The good: Salt Lake County only has to whittle $17 million more from the cost of the county's new jail for the project to be on budget.

The bad: The only thing left to cut is jail cells. To save the millions needed, hundreds of jail cells would have to be slashed from the project.The ugly: That means the new jail, hailed as the solution to Salt Lake County's jail crisis, might actually be full within a year of moving inmates into it.

Architectural bosses notified county officials Wednesday that architectural estimates suggest the $80 million jail the county wants would actually cost $97 million to build.

County officials took the news calmly. "Those are just architect estimates. What really counts is when the Layton-Oklund team gets out there and does their bid package. I think we will be pleasantly surprised," said Salt Lake County Commissioner Brent Overson.

The estimates are higher because the county has gone from the 1,792 beds originally planned to the 2,088 beds now being discussed, Overson said. "If we go back to 1,792 beds, which we originally planned to build, I think we'll be fine."

But the county's own project management team warned of deeper cuts. If the guaranteed maximum cost - the price construction bosses promise they will build the project for - is also $97 million, "the only possible solution is to take out one of the jail cell pods," project manager Lee Beneco told county officials. Each pod costs $13.6 million to build.

That means the new jail would only have 1,376 beds, said Salt Lake County Chief Deputy Sheriff Dan Ipsen. The county expects to fill 1,000 beds when the jail opens in December 1998. Within a year, those 1,376 beds would be filled. "We would be maxed out and that would put us right back to where we are today," he warned.

Ipsen urged the county to build all four jail cell pods now.

But Overson thinks the county could build three and just build the shell of the fourth, as it did for the C pod at Oxbow Jail.
○ ○ ○
Instructions for the task: Please resume the Salt Lake County jail budget article above, starting right after its final sentence.

Material shown:
○ ○ ○
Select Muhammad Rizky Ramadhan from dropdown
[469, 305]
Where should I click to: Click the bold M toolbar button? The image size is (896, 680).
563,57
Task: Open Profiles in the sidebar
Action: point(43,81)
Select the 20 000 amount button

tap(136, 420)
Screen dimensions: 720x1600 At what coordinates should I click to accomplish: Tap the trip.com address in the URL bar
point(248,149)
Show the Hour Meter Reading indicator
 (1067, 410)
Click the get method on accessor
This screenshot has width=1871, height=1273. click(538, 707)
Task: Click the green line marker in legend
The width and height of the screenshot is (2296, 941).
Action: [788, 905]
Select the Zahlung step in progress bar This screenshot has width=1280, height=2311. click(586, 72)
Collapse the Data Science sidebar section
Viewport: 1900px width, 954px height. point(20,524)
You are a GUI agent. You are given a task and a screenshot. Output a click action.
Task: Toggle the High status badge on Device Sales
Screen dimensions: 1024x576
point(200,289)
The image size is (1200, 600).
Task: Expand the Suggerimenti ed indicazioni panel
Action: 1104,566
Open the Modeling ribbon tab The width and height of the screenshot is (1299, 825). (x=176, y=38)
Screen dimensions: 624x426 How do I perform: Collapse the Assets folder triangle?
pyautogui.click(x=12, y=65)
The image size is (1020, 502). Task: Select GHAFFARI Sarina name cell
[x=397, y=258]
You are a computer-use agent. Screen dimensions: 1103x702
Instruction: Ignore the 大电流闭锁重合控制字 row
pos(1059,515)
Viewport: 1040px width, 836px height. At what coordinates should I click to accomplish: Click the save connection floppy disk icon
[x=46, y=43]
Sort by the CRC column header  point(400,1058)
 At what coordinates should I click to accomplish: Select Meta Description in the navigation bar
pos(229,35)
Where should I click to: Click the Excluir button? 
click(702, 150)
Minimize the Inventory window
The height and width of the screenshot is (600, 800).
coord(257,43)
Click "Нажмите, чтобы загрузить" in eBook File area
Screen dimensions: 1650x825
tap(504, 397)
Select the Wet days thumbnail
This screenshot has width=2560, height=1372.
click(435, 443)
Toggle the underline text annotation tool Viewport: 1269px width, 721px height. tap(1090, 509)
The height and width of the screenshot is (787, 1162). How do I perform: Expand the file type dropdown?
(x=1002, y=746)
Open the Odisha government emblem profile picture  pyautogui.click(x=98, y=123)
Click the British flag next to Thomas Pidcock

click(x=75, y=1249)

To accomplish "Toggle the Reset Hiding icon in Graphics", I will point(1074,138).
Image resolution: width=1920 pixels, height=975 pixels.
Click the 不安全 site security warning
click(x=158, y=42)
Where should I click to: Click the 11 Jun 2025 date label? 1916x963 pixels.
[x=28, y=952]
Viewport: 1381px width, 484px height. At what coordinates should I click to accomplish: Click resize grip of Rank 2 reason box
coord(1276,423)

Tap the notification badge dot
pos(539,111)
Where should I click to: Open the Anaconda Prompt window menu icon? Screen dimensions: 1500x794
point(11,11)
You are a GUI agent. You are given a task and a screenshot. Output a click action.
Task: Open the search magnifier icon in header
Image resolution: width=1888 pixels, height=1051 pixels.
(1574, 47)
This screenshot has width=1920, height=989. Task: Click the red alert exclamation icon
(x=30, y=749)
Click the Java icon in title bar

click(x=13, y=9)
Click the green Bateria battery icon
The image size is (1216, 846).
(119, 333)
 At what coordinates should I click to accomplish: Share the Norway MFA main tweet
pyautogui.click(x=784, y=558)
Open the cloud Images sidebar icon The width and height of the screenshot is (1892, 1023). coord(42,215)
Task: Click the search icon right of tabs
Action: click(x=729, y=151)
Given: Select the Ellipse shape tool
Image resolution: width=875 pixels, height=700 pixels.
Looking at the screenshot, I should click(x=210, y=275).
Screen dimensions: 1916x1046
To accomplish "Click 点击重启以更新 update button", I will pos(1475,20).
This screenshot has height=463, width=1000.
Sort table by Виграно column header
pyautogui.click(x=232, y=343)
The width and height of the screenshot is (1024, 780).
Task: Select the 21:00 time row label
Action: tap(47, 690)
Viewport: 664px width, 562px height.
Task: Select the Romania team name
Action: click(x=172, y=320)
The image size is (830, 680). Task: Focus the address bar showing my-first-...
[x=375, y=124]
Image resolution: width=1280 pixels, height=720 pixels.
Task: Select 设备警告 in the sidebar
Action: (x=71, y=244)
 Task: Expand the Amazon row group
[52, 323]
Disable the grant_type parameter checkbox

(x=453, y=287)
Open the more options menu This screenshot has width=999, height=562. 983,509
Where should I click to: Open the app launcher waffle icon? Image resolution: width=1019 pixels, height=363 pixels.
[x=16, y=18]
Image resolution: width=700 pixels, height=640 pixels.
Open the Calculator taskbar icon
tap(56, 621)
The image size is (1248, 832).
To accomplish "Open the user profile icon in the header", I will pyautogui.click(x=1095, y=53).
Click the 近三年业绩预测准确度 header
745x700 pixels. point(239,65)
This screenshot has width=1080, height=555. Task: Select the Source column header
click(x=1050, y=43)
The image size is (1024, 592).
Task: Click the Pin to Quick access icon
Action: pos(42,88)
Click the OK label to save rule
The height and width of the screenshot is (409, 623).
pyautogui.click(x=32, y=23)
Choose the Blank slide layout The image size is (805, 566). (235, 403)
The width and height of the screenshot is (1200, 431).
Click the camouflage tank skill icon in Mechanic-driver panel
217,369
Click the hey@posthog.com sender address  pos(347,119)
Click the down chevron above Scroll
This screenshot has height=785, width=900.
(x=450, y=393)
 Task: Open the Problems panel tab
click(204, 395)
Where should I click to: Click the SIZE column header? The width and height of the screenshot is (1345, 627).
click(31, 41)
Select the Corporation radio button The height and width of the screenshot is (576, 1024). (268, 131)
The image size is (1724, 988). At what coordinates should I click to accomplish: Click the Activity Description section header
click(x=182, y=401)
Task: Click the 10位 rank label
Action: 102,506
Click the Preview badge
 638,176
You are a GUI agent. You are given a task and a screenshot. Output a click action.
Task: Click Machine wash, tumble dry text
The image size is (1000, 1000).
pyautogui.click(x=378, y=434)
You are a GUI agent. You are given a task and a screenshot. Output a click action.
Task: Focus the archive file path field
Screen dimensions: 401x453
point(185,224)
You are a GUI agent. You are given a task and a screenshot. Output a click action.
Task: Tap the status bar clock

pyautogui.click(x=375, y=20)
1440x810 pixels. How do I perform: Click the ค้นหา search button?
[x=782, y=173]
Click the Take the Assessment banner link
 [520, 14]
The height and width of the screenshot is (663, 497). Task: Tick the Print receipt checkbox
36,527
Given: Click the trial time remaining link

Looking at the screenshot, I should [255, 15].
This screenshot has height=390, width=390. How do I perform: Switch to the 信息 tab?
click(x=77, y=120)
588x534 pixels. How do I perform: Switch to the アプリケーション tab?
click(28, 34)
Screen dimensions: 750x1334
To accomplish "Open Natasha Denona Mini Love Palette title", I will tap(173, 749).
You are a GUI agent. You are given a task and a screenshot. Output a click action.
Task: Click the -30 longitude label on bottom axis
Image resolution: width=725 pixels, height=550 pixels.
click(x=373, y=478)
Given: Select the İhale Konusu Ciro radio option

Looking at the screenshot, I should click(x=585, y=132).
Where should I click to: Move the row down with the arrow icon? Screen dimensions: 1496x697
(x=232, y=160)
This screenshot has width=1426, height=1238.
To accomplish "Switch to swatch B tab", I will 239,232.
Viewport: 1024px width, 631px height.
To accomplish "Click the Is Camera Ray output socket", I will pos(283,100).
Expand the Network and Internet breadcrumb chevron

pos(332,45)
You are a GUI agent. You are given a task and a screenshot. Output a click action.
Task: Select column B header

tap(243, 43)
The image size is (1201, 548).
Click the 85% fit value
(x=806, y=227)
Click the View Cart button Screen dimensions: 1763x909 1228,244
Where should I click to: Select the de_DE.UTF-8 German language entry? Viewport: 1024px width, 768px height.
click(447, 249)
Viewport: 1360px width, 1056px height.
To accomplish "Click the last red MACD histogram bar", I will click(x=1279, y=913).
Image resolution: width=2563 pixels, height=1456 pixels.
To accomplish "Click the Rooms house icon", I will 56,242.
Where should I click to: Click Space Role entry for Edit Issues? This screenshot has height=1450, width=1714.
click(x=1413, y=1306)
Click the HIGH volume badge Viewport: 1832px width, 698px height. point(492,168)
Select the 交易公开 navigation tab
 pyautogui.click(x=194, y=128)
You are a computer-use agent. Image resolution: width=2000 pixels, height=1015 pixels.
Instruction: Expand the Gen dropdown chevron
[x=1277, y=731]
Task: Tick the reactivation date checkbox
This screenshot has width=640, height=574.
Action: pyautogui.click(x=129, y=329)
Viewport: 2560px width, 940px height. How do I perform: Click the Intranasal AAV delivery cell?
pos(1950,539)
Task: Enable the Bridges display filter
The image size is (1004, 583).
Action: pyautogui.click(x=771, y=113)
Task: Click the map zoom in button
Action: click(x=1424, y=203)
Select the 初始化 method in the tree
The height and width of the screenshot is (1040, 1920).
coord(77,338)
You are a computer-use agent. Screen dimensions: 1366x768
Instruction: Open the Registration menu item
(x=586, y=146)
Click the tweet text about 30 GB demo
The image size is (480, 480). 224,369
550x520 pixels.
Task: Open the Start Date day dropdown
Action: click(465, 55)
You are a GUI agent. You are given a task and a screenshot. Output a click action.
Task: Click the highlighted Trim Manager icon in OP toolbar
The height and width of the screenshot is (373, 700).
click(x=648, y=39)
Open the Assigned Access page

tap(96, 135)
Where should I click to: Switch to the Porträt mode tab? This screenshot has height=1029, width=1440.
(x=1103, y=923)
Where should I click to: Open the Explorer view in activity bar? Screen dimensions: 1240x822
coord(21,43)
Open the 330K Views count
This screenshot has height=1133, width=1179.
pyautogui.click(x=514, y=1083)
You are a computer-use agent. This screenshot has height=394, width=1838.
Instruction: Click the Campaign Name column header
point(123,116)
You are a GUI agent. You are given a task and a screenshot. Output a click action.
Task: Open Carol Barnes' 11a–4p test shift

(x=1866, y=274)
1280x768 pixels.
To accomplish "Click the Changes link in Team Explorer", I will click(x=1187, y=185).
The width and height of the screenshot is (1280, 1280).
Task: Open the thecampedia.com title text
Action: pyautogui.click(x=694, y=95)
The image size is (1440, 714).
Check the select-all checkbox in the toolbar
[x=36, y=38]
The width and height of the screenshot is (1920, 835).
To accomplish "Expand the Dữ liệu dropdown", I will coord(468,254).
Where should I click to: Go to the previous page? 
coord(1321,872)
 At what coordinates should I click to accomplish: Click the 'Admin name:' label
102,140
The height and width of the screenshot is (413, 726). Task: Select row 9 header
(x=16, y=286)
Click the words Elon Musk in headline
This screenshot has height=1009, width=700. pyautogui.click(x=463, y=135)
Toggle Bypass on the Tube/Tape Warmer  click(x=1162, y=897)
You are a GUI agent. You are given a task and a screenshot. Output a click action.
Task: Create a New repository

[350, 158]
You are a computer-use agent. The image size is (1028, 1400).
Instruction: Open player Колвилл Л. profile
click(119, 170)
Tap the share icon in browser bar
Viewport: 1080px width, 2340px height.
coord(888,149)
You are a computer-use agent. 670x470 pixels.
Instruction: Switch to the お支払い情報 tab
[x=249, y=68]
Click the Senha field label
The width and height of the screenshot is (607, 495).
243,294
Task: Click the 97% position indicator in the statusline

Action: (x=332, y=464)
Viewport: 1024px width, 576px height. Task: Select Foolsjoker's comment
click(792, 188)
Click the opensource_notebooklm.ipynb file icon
○ ○ ○
Task output:
Then when the county needs the fourth pod in a few years, it could finish it then, the commissioner suggested.

Salt Lake County Commissioner Randy Horiuchi would rather find the money to finish the entire project now. He recommended the county bond to its maximum capacity short of raising taxes to fund the entire project.

The county is $13 million short of its bonding capacity, said David Marshall, assistant director of county community support services. It's unclear how much of that can be used without raising taxes.

The county has done considerable cutting already, scrapping an $8 million office building for county deputies and a special operations building.

The $97 million estimate includes $13 million set aside for contingency costs. If that money isn't needed, the project could be close to budget without dropping a pod or increasing the county's fiscal burden.

But that's not likely, said Basil Acey, project manager for the architect. For a project this size, $13 million is a pretty slim contingency budget and it will likely be needed.

This grim news is coming early in the design phase. Construction won't begin until autumn.

The core of the new jail at 3300 South and 900 West is being built for 4,000 inmates. Central facilities from the kitchen to the booking area will be built now for 4,000 prisoners, but the pods for that many won't be built for several years.